Zoellick Clarifies That He’s Not for a Gold Standard, He’s Just Mumbling Incoherently
We had a lot of excitement yesterday over World Bank President Robert Zoellick seeming to call for a return to a Bretton Woods-style global gold standard system. Today at the G-20 meeting, though, he clarifies that that’s not what he meant. However, he doesn’t seem to be able to explain what it is he is proposing:
Mr. Zoellick said he thinks the coming monetary system will include a number of reserve currencies, including the dollar, euro, yen and, increasingly, the yuan, though he says the dollar is likely to remain “dominant.” He’s deliberately sketchy on the role he envisions for gold, calling it a “reference point” and an “alternative monetary asset,” and not defining those terms in great detail.
His main point, he said, was to point out that the stupendous rise in gold is a signal that markets are uncertain about the stability of the current exchange system. But he said he wasn’t proposing to judge whether currencies are undervalued or overvalued by looking at their price in gold.
He said his comments produced a “huge amount of feedback.” People needed to “break away from old shiboliths,” that any mention of gold means a return to an inflexible gold standard, he urged.

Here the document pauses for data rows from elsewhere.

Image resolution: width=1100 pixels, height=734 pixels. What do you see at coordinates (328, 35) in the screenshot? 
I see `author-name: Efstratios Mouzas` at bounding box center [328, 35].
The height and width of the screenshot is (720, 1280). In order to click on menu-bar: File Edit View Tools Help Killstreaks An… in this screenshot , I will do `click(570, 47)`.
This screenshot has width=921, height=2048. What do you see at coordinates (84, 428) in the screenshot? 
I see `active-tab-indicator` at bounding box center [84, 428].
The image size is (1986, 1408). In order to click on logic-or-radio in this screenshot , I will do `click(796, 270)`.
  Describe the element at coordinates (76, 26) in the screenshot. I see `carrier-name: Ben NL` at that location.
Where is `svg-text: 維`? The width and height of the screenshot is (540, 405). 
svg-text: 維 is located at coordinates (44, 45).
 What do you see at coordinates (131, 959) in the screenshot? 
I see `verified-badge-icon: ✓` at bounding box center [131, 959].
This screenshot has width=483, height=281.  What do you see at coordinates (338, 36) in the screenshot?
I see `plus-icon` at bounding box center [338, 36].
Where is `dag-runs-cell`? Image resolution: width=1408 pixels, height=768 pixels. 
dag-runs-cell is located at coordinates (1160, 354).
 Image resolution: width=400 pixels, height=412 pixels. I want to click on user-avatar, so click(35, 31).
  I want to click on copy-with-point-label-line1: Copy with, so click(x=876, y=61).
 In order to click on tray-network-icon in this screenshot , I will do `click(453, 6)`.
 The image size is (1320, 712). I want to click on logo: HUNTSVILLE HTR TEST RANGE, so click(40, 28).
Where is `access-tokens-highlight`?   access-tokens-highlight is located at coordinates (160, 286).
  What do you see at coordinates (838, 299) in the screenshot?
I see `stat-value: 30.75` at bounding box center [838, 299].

I really don’t think Zoellick can blame outside observers for choosing to interpret him as making coherent, albeit misguided, comments rather than just offering up meaningless jibberish. What does this mean? Transitioning, over time, away from near-universal reliance on the dollar as a reserve currency is an important subject. But why mention gold in this context unless you have a real gold-related proposal?